|Title||The psychosocial and cultural values related to dietary and physical activity practices of Asian Americans and Pacific Islanders with type 2 diabetes in Hawai'i|
|Year of Publication||2009|
|Number of Pages||114 p|
|University||University of Hawai'i at Manoa|
|Keywords||Adult, Aged, Asians, Audiorecording, Content Analysis, Control (Psychology), Cultural Values, Depression, Diabetes Mellitus, Type 2 -- Complications, Diabetes Mellitus, Type 2 -- Psychosocial Factors, Diabetic Patients -- Psychosocial Factors, Diet, Female, Focus Groups, Happiness, Hawaii, Health Behavior, Human, Male, Middle Age, Patient Attitudes, Physical Activity, Secondary Analysis, Thematic Analysis|
|Abstract||Purpose. To explore psychosocial and cultural values related to dietary and physical activity practices of Asian Americans and Pacific Islanders (AAPI) with type 2 diabetes in Hawaii. |
Methods. Content analysis of data previously collected from the experimental study, "The Study of Cognitive Behavioral Interventions in Diabetes Self-Management," was completed. Focus groups were conducted with a total of 15 men and women of AAPI descent, ages 18--75 years with type 2 diabetes. Focus group discussions were tape-recorded and transcribed verbatim. Data were analyzed for emergent categories and themes using the social ecological framework. In addition. NVivo 8 computer software was utilized for organization and management of data.
Findings. Psychosocial themes related to dietary practices included depression, denial, happiness, self-control, and awareness of complications. Cultural values related to eating, such as family upbringing, social events, food variety, large food portions, and reciprocity were identified. Participants with underlying medical conditions posed as physiological limitations to physical activity. Psychosocial and cultural values that influenced physical activity were motivation, family values and gender.
Conclusion. Results of this study support the value of employing the social ecological framework when attempting to understand the health behavior of these minority populations. The contextual experiences of the participants in their families, environment, and the local culture in Hawaii greatly affected their dietary and physical activity behaviors.

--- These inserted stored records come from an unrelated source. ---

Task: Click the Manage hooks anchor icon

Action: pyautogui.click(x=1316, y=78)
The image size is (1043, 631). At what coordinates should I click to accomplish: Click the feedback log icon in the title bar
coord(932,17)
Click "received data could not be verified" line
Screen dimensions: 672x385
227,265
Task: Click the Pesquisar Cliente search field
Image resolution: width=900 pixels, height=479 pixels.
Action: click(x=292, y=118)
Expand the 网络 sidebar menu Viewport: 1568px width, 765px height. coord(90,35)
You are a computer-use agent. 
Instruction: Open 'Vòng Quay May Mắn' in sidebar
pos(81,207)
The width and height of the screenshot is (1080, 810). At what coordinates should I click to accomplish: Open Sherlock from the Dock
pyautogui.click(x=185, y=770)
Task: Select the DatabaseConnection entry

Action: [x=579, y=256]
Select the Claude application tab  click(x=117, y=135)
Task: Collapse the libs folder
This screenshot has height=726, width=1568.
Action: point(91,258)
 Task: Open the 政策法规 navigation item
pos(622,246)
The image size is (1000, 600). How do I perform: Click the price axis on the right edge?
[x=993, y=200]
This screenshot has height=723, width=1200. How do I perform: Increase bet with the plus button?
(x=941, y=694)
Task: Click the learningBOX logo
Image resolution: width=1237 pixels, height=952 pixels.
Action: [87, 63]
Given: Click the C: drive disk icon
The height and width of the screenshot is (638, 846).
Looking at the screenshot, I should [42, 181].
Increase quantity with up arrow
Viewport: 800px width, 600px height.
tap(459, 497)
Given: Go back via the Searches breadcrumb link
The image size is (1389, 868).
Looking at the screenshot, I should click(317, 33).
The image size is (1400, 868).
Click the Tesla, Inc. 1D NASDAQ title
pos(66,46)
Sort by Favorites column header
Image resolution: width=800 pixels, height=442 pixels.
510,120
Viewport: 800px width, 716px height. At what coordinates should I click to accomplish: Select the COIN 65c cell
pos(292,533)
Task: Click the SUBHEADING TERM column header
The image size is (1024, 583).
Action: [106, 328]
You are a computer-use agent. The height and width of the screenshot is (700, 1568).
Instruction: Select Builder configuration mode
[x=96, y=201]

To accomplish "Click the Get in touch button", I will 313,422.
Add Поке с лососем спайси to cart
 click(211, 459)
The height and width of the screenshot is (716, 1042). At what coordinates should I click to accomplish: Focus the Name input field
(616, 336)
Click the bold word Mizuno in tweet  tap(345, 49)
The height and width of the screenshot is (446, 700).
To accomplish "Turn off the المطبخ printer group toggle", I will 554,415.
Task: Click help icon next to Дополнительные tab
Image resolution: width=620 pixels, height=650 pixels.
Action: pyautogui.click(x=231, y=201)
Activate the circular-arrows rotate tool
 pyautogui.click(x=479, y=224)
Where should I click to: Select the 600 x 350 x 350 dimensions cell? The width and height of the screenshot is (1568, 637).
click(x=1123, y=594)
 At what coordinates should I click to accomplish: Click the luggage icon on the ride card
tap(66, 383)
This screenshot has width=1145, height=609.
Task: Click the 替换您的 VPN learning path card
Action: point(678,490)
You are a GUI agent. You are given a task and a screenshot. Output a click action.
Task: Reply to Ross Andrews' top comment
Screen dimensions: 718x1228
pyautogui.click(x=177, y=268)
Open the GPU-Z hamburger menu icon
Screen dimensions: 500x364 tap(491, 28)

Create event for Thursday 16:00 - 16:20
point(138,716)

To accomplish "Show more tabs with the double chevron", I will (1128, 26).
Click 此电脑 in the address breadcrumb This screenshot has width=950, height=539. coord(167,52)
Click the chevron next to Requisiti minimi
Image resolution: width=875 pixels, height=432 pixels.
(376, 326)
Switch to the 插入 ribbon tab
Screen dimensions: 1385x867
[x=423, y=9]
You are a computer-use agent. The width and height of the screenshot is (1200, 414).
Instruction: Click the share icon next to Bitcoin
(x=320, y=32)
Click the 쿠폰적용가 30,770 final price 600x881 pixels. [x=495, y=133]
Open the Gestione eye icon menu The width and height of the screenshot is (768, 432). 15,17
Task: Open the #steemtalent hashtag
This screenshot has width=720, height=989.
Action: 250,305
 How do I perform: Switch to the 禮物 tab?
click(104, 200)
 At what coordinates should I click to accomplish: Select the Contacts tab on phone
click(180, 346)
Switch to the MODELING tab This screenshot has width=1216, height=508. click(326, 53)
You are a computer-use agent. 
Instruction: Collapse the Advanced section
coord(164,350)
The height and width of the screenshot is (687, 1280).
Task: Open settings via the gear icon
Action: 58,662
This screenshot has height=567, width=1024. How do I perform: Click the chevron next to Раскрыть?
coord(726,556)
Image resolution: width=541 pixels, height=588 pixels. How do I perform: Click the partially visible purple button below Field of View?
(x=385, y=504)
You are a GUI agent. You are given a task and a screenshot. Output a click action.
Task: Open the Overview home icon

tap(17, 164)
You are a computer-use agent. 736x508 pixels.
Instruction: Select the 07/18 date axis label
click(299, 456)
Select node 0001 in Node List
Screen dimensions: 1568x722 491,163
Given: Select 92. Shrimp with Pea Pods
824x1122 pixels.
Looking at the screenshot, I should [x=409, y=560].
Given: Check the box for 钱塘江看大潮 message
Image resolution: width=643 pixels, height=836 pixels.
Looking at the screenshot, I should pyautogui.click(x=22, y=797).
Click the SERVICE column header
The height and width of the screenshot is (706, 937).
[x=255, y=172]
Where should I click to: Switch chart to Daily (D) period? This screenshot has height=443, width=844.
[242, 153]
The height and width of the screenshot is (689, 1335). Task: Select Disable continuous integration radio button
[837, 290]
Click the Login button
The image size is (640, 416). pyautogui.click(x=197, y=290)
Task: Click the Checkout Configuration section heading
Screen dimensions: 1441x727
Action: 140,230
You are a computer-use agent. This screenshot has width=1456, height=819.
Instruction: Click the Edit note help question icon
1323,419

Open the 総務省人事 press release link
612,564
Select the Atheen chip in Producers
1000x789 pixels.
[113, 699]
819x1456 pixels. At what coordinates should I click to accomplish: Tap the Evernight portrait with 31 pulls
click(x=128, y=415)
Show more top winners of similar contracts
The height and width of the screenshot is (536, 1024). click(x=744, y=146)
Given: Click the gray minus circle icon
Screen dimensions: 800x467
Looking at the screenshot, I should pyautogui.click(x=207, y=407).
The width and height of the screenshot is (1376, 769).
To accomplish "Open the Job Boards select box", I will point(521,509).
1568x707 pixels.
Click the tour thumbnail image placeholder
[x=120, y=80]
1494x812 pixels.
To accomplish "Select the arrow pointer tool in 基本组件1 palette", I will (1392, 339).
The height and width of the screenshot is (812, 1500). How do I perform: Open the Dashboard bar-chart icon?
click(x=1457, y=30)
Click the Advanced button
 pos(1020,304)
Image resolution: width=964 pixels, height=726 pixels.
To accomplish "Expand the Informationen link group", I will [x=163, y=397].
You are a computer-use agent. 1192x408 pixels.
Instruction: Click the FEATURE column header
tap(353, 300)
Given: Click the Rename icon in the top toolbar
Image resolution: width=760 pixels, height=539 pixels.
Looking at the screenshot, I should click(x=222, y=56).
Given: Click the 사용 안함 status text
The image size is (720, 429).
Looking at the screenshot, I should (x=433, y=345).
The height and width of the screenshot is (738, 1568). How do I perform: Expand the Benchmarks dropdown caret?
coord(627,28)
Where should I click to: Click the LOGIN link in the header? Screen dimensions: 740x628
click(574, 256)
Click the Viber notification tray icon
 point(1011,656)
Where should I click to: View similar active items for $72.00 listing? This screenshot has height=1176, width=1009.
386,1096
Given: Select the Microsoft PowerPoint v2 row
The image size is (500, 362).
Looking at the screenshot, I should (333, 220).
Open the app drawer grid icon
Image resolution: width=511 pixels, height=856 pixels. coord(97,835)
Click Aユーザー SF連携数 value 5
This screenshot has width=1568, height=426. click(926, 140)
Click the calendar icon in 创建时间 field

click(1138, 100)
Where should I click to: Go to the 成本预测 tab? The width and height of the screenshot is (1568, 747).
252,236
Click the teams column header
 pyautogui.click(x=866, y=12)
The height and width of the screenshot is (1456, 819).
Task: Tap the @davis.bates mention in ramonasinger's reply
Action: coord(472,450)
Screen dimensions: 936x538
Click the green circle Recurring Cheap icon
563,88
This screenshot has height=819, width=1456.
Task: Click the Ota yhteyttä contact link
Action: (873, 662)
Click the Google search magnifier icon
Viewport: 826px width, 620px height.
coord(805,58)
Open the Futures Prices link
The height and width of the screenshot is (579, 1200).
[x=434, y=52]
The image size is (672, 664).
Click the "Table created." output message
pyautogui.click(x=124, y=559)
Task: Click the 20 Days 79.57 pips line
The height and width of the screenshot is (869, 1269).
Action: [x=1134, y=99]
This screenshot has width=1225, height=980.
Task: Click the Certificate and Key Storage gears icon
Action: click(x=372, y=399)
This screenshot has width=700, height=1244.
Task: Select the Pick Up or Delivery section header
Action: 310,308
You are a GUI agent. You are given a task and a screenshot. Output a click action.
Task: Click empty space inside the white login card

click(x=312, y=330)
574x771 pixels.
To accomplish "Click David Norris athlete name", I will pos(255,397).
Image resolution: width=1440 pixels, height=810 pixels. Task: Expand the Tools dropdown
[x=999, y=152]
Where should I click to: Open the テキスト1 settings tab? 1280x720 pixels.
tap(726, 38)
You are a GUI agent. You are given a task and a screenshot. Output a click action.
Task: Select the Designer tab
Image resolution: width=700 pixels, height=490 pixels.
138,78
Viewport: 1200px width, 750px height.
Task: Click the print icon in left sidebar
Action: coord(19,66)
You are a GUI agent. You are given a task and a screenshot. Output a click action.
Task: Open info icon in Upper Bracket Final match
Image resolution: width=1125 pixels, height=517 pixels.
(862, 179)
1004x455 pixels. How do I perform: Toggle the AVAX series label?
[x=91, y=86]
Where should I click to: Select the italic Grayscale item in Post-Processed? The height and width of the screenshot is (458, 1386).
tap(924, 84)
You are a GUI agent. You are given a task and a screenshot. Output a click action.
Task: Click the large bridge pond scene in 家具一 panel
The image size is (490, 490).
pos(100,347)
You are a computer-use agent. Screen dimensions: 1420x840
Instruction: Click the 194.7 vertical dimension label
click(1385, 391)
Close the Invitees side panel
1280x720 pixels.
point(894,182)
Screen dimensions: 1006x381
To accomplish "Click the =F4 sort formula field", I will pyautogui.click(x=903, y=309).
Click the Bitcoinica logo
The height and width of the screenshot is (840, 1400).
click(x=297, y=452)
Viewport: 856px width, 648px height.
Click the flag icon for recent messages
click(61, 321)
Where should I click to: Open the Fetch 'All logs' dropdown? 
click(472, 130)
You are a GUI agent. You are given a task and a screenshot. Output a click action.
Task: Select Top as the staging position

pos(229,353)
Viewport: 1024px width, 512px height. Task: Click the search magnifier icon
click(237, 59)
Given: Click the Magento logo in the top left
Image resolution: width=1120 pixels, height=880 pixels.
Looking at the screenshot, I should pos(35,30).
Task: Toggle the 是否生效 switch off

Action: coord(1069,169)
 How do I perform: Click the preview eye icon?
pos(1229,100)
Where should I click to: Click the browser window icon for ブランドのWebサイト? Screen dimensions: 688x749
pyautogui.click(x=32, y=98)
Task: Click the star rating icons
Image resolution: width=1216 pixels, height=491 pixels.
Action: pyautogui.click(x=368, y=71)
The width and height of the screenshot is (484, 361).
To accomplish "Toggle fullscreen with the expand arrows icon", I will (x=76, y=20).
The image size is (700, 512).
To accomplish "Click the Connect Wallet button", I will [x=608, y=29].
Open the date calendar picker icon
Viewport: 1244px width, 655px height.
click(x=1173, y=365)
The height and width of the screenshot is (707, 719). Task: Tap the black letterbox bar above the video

From the social ecological perspective, an important recommendation from results of this study is for future support programs to address individual needs in the context of family. Interventions should also focus on the environmental values that influence variety and portions of food; and provide culturally sensitive support for the psychosocial issues that potentially become barriers. Education programs related to support for diabetes should be tailored for the AAPI populations. Empowerment with knowledge and support would allow individuals and their families to take ownership of their health care and thereby equipping them with tools to develop nutritionally and physically sound health habits to control diabetes. Positive health outcomes are, after all, the ultimate goal of diabetes self management.